Finding rows that don't contain numeric data in Oracle - sql

I am trying to locate some problematic records in a very large Oracle table. The column should contain all numeric data even though it is a varchar2 column. I need to find the records which don't contain numeric data (The to_number(col_name) function throws an error when I try to call it on this column).

I was thinking you could use a regexp_like condition and use the regular expression to find any non-numerics. I hope this might help?!
SELECT * FROM table_with_column_to_search WHERE REGEXP_LIKE(varchar_col_with_non_numerics, '[^0-9]+');

To get an indicator:
DECODE( TRANSLATE(your_number,' 0123456789',' ')
e.g.
SQL> select DECODE( TRANSLATE('12345zzz_not_numberee',' 0123456789',' '), NULL, 'number','contains char')
2 from dual
3 /
"contains char"
and
SQL> select DECODE( TRANSLATE('12345',' 0123456789',' '), NULL, 'number','contains char')
2 from dual
3 /
"number"
and
SQL> select DECODE( TRANSLATE('123405',' 0123456789',' '), NULL, 'number','contains char')
2 from dual
3 /
"number"
Oracle 11g has regular expressions so you could use this to get the actual number:
SQL> SELECT colA
2 FROM t1
3 WHERE REGEXP_LIKE(colA, '[[:digit:]]');
COL1
----------
47845
48543
12
...
If there is a non-numeric value like '23g' it will just be ignored.

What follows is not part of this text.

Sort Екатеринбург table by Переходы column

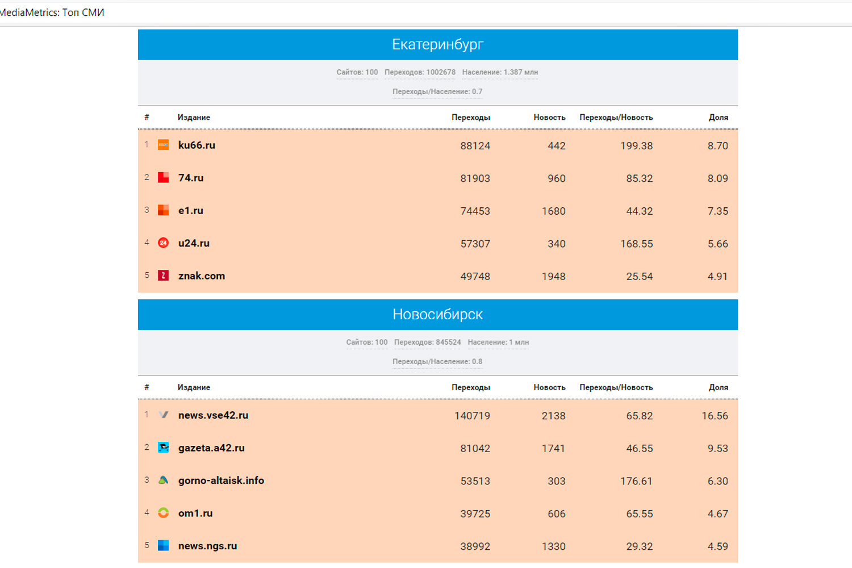click(x=470, y=118)
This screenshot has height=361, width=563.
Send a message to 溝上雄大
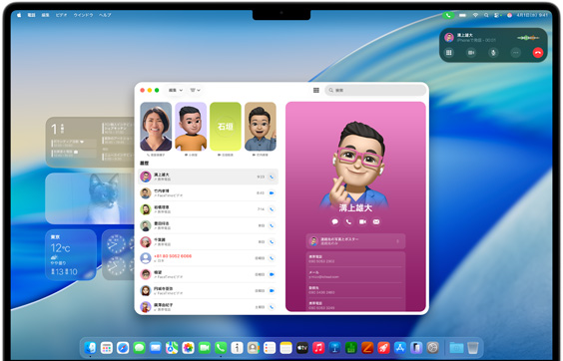(x=335, y=221)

In contrast to SGB's answer, I prefer doing the regexp defining the actual format of my data and negating that. This allows me to define values like $DDD,DDD,DDD.DD
In the OPs simple scenario, it would look like
SELECT *
FROM table_with_column_to_search
WHERE NOT REGEXP_LIKE(varchar_col_with_non_numerics, '^[0-9]+$');
which finds all non-positive integers. If you wau accept negatiuve integers also, it's an easy change, just add an optional leading minus.
SELECT *
FROM table_with_column_to_search
WHERE NOT REGEXP_LIKE(varchar_col_with_non_numerics, '^-?[0-9]+$');
accepting floating points...
SELECT *
FROM table_with_column_to_search
WHERE NOT REGEXP_LIKE(varchar_col_with_non_numerics, '^-?[0-9]+(\.[0-9]+)?$');
Same goes further with any format. Basically, you will generally already have the formats to validate input data, so when you will desire to find data that does not match that format ... it's simpler to negate that format than come up with another one; which in case of SGB's approach would be a bit tricky to do if you want more than just positive integers.

Use this
SELECT *
FROM TableToSearch
WHERE NOT REGEXP_LIKE(ColumnToSearch, '^-?[0-9]+(\.[0-9]+)?$');

After doing some testing, i came up with this solution, let me know in case it helps.
Add this below 2 conditions in your query and it will find the records which don't contain numeric data
and REGEXP_LIKE(<column_name>, '\D') -- this selects non numeric data
and not REGEXP_LIKE(column_name,'^[-]{1}\d{1}') -- this filters out negative(-) values

Starting with Oracle 12.2 the function to_number has an option ON CONVERSION ERROR clause, that can catch the exception and provide default value.
This can be used for the test of number values. Simple set NULL when the conversion fails and filer all not NULL values.
Example
with num as (
select '123' vc_col from dual union all
select '1,23' from dual union all
select 'RV12P2000' from dual union all
select null from dual)
select
vc_col
from num
where /* filter numbers */
vc_col is not null and
to_number(vc_col DEFAULT NULL ON CONVERSION ERROR) is not null
;
VC_COL
---------
123
1,23

From http://www.dba-oracle.com/t_isnumeric.htm
LENGTH(TRIM(TRANSLATE(, ' +-.0123456789', ' '))) is null
If there is anything left in the string after the TRIM it must be non-numeric characters.

I've found this useful:
select translate('your string','_0123456789','_') from dual
If the result is NULL, it's numeric (ignoring floating point numbers.)
However, I'm a bit baffled why the underscore is needed. Without it the following also returns null:
select translate('s123','0123456789', '') from dual
There is also one of my favorite tricks - not perfect if the string contains stuff like "*" or "#":
SELECT 'is a number' FROM dual WHERE UPPER('123') = LOWER('123')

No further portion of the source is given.